Design Principles and Trade-offs - High-Level Design

System design is all about trade-offs. There’s no perfect system — every choice we make comes with a cost. The key is understanding what we’re gaining and what we’re giving up with each decision.

Key Design Principles

Scalability

The ability to handle more load by adding resources. Two flavors:

Vertical scaling (scale up): Bigger machine. More RAM, faster CPU. Simple but has a ceiling.
Horizontal scaling (scale out): More machines. Harder to implement but virtually unlimited.

Think of it like a restaurant. Vertical scaling = get a bigger kitchen. Horizontal scaling = open more locations.

Availability

The system is up and working when users need it. Measured in “nines”:

Availability	Downtime/Year	Downtime/Month
99% (two 9s)	3.65 days	7.3 hours
99.9% (three 9s)	8.76 hours	43.8 min
99.99% (four 9s)	52.6 min	4.38 min
99.999% (five 9s)	5.26 min	26.3 sec

Reliability

The system does what it’s supposed to do correctly. A system can be available (it’s responding) but unreliable (it’s giving wrong answers). We need both.

Performance

How fast the system responds. Two key metrics:

Latency — Time to handle a single request (usually p50, p95, p99)
Throughput — How many requests we handle per second

Maintainability

Can other engineers (or future us) understand and modify this system? Simple designs beat clever ones.

The Big Trade-offs

Common Trade-off Spectrums

Consistency ◄━━━━━━━━━━━► Availability

Banking, inventory Social media, DNS

Low Latency ◄━━━━━━━━━━━► High Throughput

Gaming, trading Batch processing, analytics

Simplicity ◄━━━━━━━━━━━► Performance

Monolith, single DB Microservices, sharding

Cost ◄━━━━━━━━━━━━━━━► Performance

Single region Multi-region, redundancy

Consistency vs Availability

This is the famous CAP theorem in disguise. In simple language: when a network issue happens, we have to choose — do we give users potentially stale data (availability) or do we tell them “try again later” (consistency)?

Bank account: Must be consistent. We can’t show the wrong balance.
Social media feed: Availability wins. If a like takes 2 seconds to show up globally, nobody cares.

Latency vs Throughput

We can make one request super fast (low latency) or handle a massive number of requests (high throughput), but optimizing for one often hurts the other. Batching requests improves throughput but increases latency for individual requests.

Single Point of Failure (SPOF)

A SPOF is any component whose failure takes down the entire system. Every part of our design should have a backup plan:

One server? Add another behind a load balancer.
One database? Add a replica.
One data center? Deploy across multiple regions.
One load balancer? Use active-passive failover.

The rule is simple: if it can fail, assume it will. Then plan for it.

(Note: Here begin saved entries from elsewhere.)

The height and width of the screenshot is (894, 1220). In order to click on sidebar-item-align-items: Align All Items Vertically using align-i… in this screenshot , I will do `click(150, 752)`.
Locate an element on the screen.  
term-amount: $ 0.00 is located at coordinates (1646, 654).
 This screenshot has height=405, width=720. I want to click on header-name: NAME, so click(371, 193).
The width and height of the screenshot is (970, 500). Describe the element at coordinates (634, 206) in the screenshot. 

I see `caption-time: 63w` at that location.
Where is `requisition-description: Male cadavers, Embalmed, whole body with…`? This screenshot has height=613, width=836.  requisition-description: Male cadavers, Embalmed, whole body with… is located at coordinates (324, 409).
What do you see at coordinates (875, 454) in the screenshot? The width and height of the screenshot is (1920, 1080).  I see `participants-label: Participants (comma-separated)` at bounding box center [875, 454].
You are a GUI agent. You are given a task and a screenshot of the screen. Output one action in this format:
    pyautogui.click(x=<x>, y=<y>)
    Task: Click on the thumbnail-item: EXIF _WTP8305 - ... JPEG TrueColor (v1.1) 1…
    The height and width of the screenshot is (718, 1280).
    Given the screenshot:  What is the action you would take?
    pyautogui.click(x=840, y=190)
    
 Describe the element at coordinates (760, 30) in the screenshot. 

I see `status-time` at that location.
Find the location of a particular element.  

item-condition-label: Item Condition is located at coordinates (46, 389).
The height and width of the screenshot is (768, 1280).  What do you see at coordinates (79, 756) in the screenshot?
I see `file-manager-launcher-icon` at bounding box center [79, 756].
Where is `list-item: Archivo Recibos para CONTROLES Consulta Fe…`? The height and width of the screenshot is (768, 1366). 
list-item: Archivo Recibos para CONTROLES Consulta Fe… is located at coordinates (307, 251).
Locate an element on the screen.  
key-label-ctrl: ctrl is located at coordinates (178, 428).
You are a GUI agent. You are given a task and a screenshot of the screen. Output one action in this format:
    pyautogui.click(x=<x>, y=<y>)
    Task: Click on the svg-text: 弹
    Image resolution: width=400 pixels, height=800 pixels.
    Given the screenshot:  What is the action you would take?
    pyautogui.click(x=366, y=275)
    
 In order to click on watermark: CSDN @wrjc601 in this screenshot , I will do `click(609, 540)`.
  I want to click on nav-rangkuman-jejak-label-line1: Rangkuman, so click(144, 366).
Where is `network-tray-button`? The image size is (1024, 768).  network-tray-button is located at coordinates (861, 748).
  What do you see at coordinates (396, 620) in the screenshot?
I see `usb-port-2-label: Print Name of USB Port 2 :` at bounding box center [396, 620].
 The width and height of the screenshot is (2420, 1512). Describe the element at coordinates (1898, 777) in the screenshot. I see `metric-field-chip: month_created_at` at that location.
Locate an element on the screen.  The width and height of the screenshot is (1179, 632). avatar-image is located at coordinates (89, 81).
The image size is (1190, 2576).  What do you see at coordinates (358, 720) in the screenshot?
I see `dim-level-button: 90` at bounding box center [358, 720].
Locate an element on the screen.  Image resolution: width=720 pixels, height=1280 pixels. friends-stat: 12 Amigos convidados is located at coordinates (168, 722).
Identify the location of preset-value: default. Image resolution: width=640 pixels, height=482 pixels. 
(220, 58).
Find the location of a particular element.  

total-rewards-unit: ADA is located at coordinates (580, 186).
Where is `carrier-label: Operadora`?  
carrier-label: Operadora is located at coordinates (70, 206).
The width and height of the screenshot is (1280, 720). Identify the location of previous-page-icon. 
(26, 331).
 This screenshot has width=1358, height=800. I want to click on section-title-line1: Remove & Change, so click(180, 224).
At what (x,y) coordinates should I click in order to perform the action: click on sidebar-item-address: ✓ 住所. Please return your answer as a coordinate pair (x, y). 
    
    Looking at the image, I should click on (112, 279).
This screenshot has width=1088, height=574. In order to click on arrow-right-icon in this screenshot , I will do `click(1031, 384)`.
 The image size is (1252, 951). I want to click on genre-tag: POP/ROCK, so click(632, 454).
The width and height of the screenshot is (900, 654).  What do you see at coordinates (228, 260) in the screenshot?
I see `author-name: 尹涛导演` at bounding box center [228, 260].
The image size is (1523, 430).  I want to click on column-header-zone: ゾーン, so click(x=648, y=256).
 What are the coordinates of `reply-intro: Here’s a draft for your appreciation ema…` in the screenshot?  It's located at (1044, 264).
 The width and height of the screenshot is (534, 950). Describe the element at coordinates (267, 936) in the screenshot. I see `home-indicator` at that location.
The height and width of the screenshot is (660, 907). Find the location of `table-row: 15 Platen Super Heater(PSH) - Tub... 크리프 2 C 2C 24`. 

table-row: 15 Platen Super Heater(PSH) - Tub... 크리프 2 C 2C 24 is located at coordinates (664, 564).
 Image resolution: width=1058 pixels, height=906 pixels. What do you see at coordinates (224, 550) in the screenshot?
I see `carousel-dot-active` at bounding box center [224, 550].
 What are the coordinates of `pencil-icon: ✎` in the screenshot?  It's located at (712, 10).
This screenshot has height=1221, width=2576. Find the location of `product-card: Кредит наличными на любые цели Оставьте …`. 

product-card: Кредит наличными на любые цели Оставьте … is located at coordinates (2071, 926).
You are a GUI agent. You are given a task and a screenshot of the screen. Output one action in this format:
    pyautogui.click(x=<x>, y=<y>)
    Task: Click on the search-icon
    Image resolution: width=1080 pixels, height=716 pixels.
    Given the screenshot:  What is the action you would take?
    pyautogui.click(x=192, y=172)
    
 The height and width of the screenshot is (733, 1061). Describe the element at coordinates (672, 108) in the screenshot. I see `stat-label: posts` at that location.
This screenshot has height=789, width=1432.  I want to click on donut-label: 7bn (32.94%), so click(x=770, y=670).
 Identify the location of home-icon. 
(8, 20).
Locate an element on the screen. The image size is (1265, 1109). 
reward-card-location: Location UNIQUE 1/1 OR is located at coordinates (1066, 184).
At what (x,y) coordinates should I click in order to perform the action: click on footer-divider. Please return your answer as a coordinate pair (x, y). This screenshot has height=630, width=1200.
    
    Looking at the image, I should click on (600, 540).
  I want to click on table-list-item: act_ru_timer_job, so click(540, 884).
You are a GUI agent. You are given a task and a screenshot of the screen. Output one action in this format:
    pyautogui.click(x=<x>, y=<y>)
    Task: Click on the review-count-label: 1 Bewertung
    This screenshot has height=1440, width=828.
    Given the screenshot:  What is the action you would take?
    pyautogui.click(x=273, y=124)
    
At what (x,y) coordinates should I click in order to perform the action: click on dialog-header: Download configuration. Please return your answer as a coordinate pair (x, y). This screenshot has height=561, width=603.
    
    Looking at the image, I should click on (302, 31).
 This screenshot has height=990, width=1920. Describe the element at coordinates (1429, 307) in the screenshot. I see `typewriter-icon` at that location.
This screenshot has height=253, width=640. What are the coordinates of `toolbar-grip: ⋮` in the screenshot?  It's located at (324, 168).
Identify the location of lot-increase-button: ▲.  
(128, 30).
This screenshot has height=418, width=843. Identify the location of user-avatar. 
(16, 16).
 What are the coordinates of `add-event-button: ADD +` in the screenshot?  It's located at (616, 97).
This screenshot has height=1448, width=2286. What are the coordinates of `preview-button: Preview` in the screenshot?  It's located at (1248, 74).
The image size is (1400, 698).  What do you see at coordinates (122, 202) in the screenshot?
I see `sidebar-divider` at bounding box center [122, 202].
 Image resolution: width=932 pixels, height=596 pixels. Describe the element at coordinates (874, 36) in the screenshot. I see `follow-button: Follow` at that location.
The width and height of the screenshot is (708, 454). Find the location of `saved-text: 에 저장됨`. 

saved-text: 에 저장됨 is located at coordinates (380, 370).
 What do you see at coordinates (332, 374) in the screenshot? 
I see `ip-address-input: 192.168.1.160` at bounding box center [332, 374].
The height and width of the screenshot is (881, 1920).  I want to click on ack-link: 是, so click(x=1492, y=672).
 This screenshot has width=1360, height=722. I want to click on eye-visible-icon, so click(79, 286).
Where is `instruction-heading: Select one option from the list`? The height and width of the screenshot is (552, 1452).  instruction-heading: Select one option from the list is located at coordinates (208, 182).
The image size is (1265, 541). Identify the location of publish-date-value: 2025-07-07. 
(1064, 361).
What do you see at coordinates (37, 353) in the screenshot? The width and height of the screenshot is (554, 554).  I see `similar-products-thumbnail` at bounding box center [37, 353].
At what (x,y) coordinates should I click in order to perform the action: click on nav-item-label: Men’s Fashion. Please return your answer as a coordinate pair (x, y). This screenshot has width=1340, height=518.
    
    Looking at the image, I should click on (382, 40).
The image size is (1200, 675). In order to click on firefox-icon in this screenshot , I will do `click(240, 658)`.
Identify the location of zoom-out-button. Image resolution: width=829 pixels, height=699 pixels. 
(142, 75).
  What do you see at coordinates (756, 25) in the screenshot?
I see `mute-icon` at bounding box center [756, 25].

Stateless vs Stateful Services

Stateful services store information about the current session (like “this user is logged in”). If that server goes down, the state is lost.

Stateless services don’t remember anything between requests. Every request carries all the information needed (like a JWT token). Any server can handle any request.

Stateless services are much easier to scale — we just add more servers behind a load balancer and it just works. That’s why we push state to external stores (databases, Redis, sessions stores) and keep our application servers stateless.

Key Takeaway

In simple language, there’s no “best” architecture. There’s only the right architecture for our specific requirements. A system design interview is our chance to show we understand these trade-offs and can make informed decisions — not just draw boxes on a whiteboard.